The tales are told in flashback, as Cassady describes how a New Age guru, Bill Django (played by Jeff Bridges), a loving, peaceful kind of warrior, passing out daisies and smiling beatifically, becomes a force for good within our military, giving training exercises in dance and handing out psychedelic drugs to unleash the soldiers’ inner children. All of which is a response to spy reports that the Soviets are working on developing their own Jedi, which they started in response to false reports that we were working on it. Which explains why it all needs to be kept secret; can’t have the Soviets finding out that the project they falsely learned we were developing was in fact, not a secret.

The serpent in this new camo-colored Garden of Eden is Larry Hooper (Kevin Spacey, who makes a great Dark Sider), a former sci-fi writer who tries, but just can’t seem to get all this crazy empathy stuff, and who works to undermine the unit. It’s he who introduces Level 4 – which causes Cassady to balk.

Every time Clooney tries to explain psychic warfare to McGregor, he appears oblivious to the fact that he’s wrapping a bit of magic around a balls-out crazy physical attack; the way he talks about getting into an enemies’ mind to dissuade him from attacking, before giving the punch-line of stabbing the enemy in the neck with a pen to create a fountain of blood. Uh, wouldn’t the stabbing part be the effective part? Clooney tacks that on almost as an afterthought.

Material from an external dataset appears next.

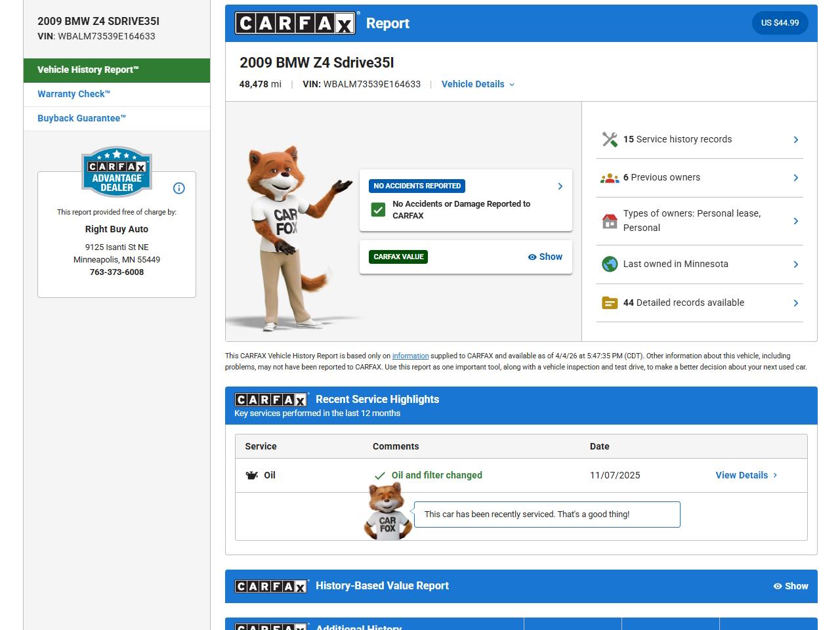Screen dimensions: 840x630
Task: Click the previous owners people icon
Action: tap(610, 178)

And McGregor, playing an emasculated and cuckolded reporter for a small-town paper, buys into it all. Eventually. He wants redemption for losing his wife to his boss. And given Clooney’s charm, I very much could see someone overlooking the crazy to see the message underneath.

But then, I’m one of those crazy dirty fucking hippies who hate war in the first place. Of course, I’d buy it all.

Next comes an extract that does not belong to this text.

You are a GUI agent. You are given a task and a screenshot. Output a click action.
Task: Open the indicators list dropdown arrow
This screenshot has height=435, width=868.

But I’m not going to leap into a fight without even a knife, trusting in the Force to guide me though. That’s just nuts.

“Where The Wild Things Are” (2009)

Carol, the angry almost-leader of the Wild Things, has taken his King, Max, on a tour of all the things Max is King. Carol has shown Max the forests, the deserts, the beaches, and up into the mountains.

Hidden up in the mountains, in a cave, is a miniature mountain range; each mountain a tall, pointy, white-capped sculpture of twigs. Hidden in the twig-mountains are small clay replicas of the Wild Things.

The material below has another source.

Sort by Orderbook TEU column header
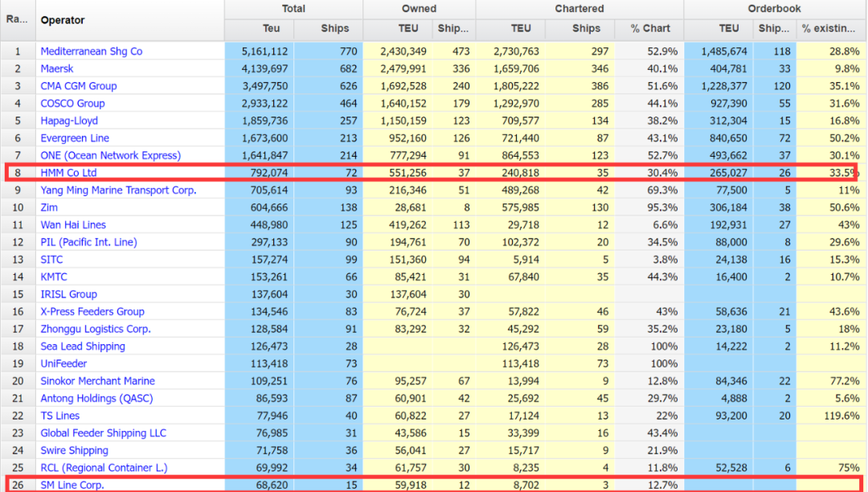This screenshot has width=868, height=492. coord(729,29)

The dream logic is impeccable – of course there are tiny mountains hidden in the larger mountains. Carol is a Wild Thing, a monster, anarchic, free in a terrifying sense. But of course he has spent some of his creative energy to craft and control a tiny world that’s a lot like the larger one he can’t control.

And in a moment of vulnerability, he has taken his King to see his handiwork.

Max, of course, is a human boy, who has donned his wolf suit and run away from home. Max’s mom is overwhelmed with work that she has to bring home, and is now dating a “friend” since Max’s dad is absent. Max loves his mom and needs her attention more than ever, but he doesn’t have the experience or language to know why, exactly.

So Max ran away, and sailed the wide ocean, and found where the Wild Things are.

The Wild Things are pure id – raw need, and rage when their needs are denied. And Carol is the second-most dangerous one of them all (the first being the bull-like Wild Thing who almost never speaks, just groans and chuffles and looms). But showing off his twig-mountain sculpture to Max, he bares a sensitive soul.

“Do you know that feeling,” Carol says, “where your teeth are all falling out? And they start to fall out faster and faster?”

Aha, I thought, hearing that. It’s explicitly a dream. Almost too explicit. But the pull of the images on screen, and the connections I made to the feelings invoked by the Wild Things’ monstrous visages, and surreal dialogue and their dysfunctional, wounded, bipolar interactions, entranced me.

I’m more prone to dreaming that my teeth are rubber and I’m unable to chew. Or that I have wads and wads of chewing gum that is stuck to my teeth, and I pull and pull but there’s more and more, filling up my mouth and threatening my ability to breath. But I’ve had the tooth-falling-out dream, too.

And I have the strong feeling that tonight, again, I am going to visit the same place that Spike Jonze, Dave Eggers, and Maurice Sendak have pulled their words and images from.

Maybe I’ll learn something tonight, like it appears Max did.

“Capitalism: A Love Story” (2009)

Watching Michael Moore’s latest effort, Capitalism: A Love Story, at least two things occurred to me, at two different points in the narrative.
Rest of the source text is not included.